With Todd Vachon in Connecticut
By Joe Bageant
A couple of weeks ago I spent a few days of hard traveling back and forth across Connecticut's Second Congressional District. The Second District is not the Connecticut where Paul Newman lives and Katherine Hepburn is buried. The one with the marvelously tasteful old homes set against magnificent Yankee New England seascapes. It's the one where -- although quite pretty in its own right, with its small villages and winding roads -- the mills are closed, the housing bubble has popped and everyone fears what comes next.

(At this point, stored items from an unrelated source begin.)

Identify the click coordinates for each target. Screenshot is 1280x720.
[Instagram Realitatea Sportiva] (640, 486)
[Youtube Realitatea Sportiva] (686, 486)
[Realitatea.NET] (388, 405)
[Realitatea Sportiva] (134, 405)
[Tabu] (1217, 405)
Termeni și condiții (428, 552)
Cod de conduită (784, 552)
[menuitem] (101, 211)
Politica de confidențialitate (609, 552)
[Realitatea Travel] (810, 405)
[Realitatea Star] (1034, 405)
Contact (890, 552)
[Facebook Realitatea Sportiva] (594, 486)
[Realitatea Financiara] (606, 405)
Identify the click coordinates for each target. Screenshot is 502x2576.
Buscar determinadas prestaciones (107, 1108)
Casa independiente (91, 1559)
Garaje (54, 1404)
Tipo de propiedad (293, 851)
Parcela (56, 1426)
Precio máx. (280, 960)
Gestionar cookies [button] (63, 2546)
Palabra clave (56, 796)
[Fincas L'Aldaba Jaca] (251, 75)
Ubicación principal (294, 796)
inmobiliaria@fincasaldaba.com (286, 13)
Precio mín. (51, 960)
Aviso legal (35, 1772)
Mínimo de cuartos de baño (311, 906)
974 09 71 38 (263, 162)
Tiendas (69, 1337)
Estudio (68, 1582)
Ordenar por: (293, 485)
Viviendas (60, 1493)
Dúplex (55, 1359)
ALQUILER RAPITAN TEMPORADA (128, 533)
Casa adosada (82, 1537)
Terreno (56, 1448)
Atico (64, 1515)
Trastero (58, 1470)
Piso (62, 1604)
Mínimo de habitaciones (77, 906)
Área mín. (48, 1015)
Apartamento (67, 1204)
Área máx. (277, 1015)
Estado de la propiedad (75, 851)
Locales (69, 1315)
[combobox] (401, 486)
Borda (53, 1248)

It is a place where good union men still stick together as best they can in the face of globalization, the sub prime collapse and a two-party system whose millionaire players are more married to the game than to the unheralded people who build their homes and make their world function every day.

Joe and Todd at WHUS

A friend in the mortgage business tells me he gets calls every day from
people who want their house repossessed -- people want to walk away from
those monster-bellums in which they have zero equity, thanks to the
interest only and zero down loans the industry pushed in an effort to
blow up the housing balloon for all it's worth. "Hell, I tell 'em to
sit tight, stay there, because we are six months behind in repos and
besides, we may be able to sell them on a negative amortization loan.
Let 'em pay what they can and we refi the difference. In other words,
their debt just gets bigger as they pay, but they stay in their houses
and their kids stay in the same schools."